STORED DATA:
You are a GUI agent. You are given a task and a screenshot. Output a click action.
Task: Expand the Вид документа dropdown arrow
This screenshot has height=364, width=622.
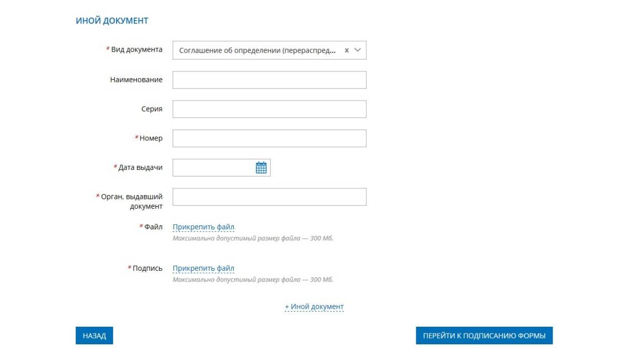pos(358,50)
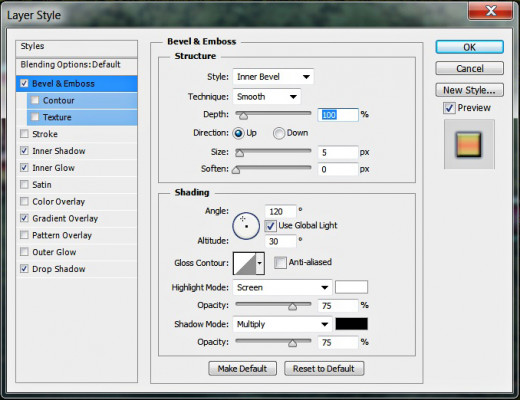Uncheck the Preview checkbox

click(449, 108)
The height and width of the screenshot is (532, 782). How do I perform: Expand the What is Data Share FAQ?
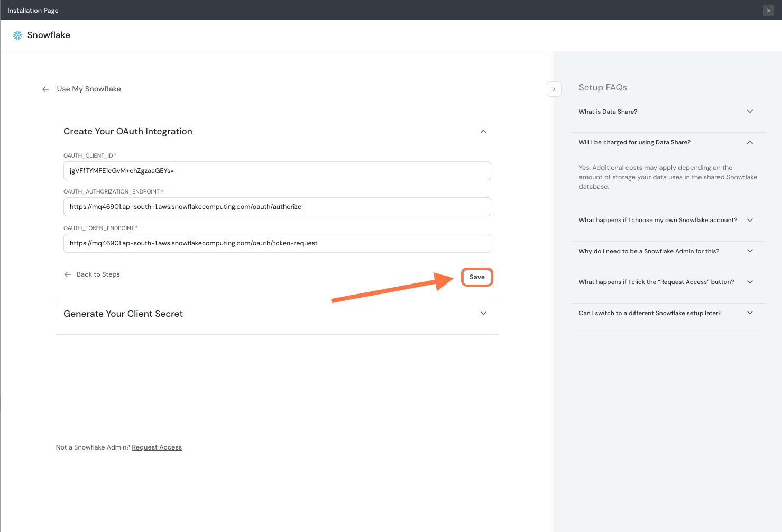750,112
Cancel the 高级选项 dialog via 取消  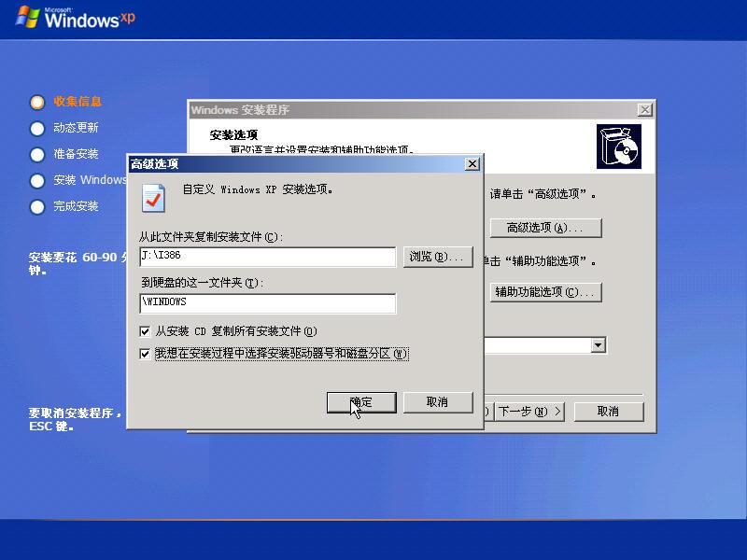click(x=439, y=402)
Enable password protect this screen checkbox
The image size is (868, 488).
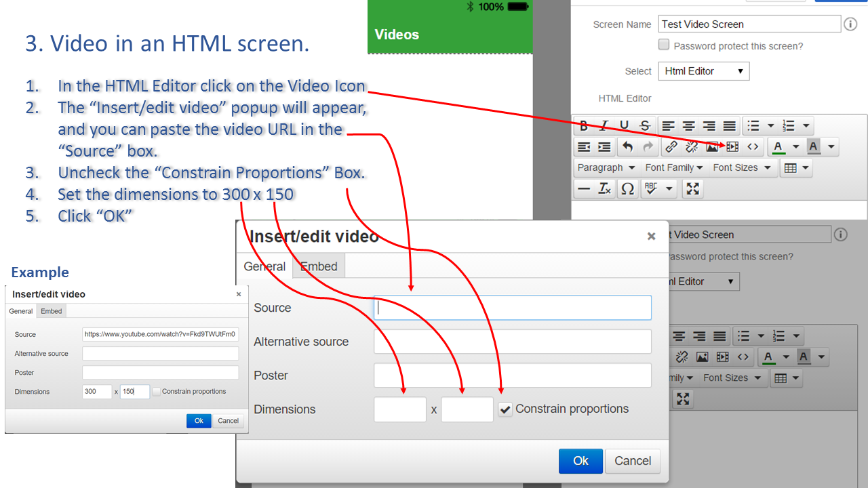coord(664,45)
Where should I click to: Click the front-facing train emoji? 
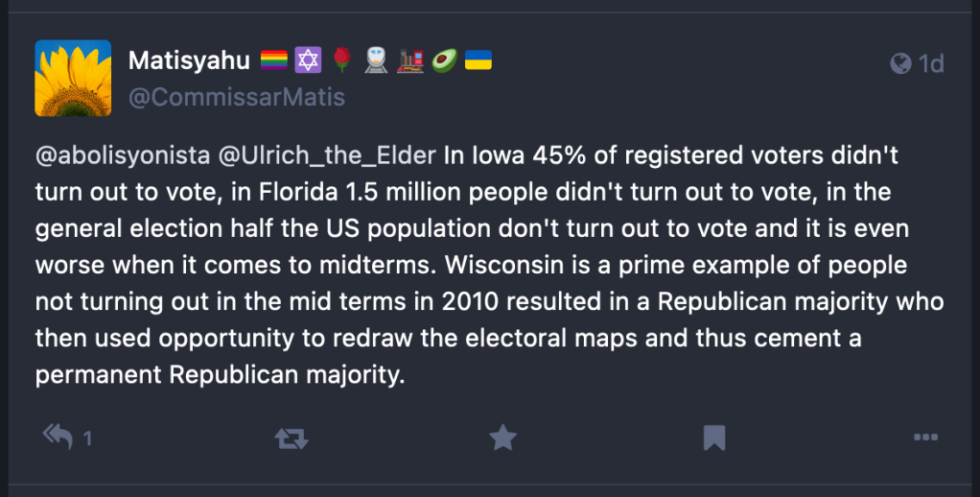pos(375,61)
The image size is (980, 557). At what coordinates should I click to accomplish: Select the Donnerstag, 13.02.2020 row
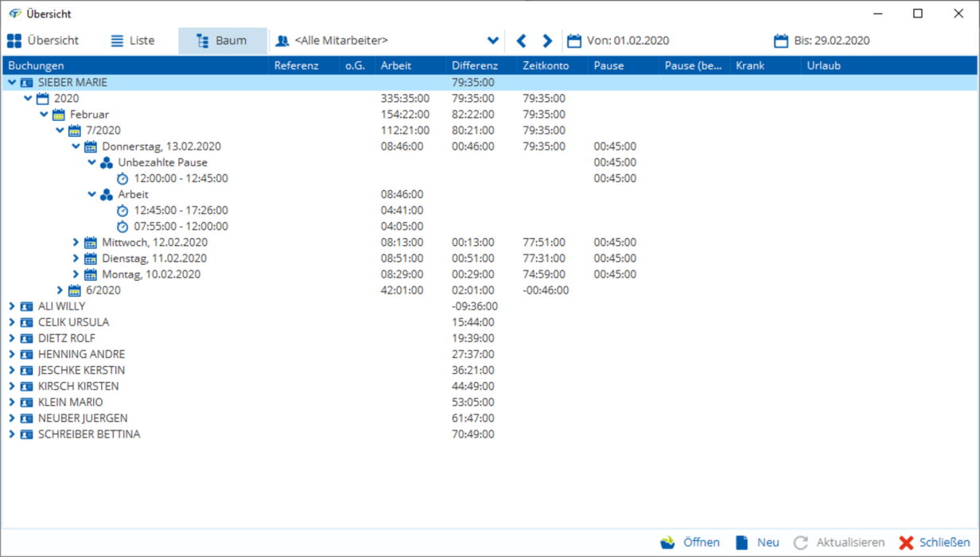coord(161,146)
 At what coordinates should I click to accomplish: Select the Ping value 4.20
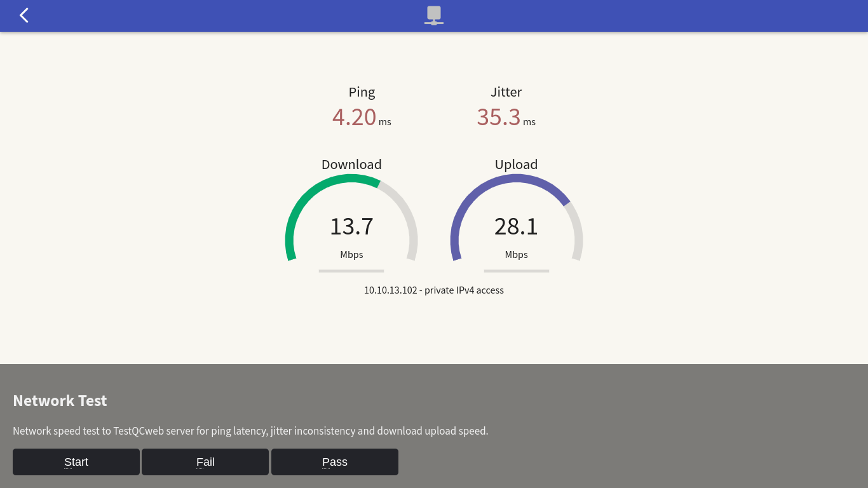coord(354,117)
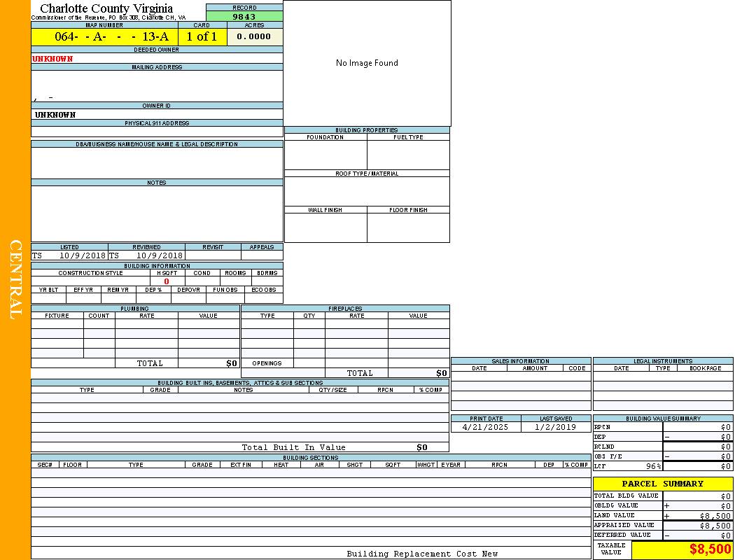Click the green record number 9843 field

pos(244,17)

TASK ITEM:
Everything from the line with "The image size is (980, 557)." through the last line of the listing above is to be copied exactly, both ends included, except the pictures.

ANSWER BOX:
The image size is (980, 557). At what coordinates should I click to accomplish: Select the Donnerstag, 13.02.2020 row
coord(161,146)
 At what coordinates should I click to accomplish: Select the Ping value 4.20
coord(354,117)
Click the green record number 9843 field

pos(244,17)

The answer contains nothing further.